» Work order: In the listing below, replace "screenshot" with "screen capture" everywhere, leave everything else unchanged, and write the listing out again without the pictures.

» Material provided:
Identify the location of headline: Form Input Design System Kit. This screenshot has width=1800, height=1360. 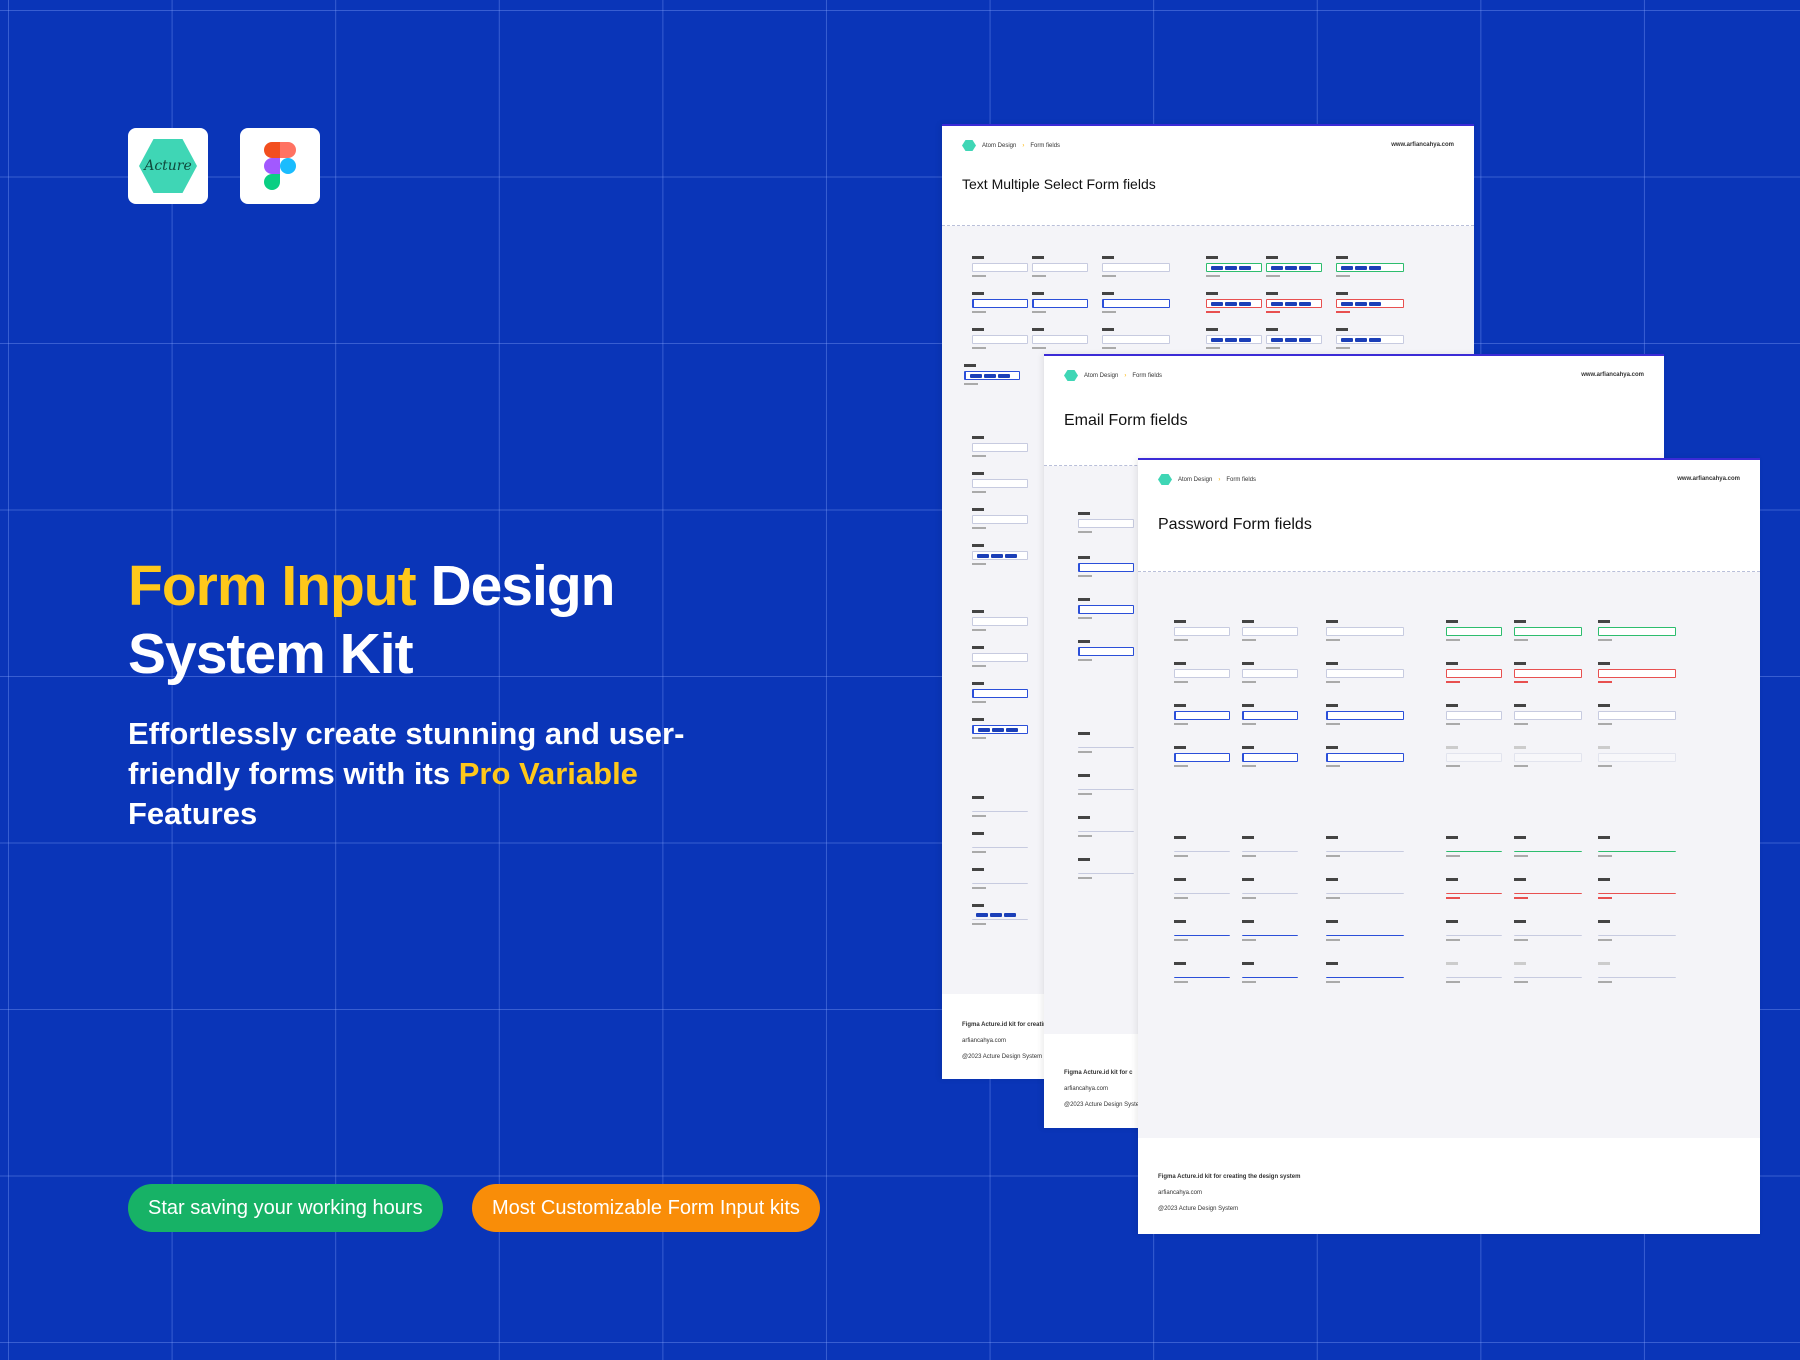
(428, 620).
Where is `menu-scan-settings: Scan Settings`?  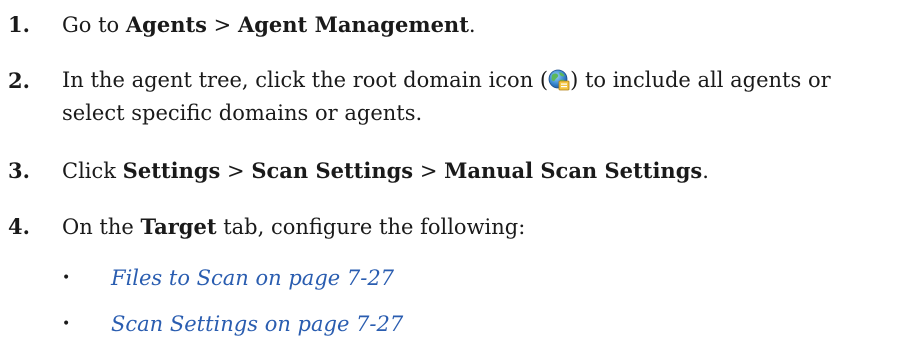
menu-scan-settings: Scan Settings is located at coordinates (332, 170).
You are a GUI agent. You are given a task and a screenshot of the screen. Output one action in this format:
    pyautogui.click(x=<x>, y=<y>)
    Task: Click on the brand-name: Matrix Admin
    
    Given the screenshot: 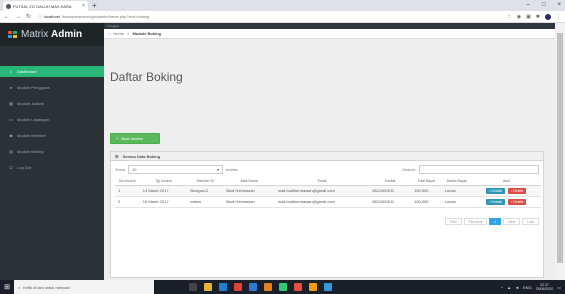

» Exercise answer:
Identify the location of headline: Form Input Design System Kit. This screen capture has width=1800, height=1360. 
(428, 620).
Where is `menu-scan-settings: Scan Settings`?  
menu-scan-settings: Scan Settings is located at coordinates (332, 170).
You are a GUI agent. You are given a task and a screen capture of the screen. Output one action in this format:
    pyautogui.click(x=<x>, y=<y>)
    Task: Click on the brand-name: Matrix Admin
    
    Given the screen capture: 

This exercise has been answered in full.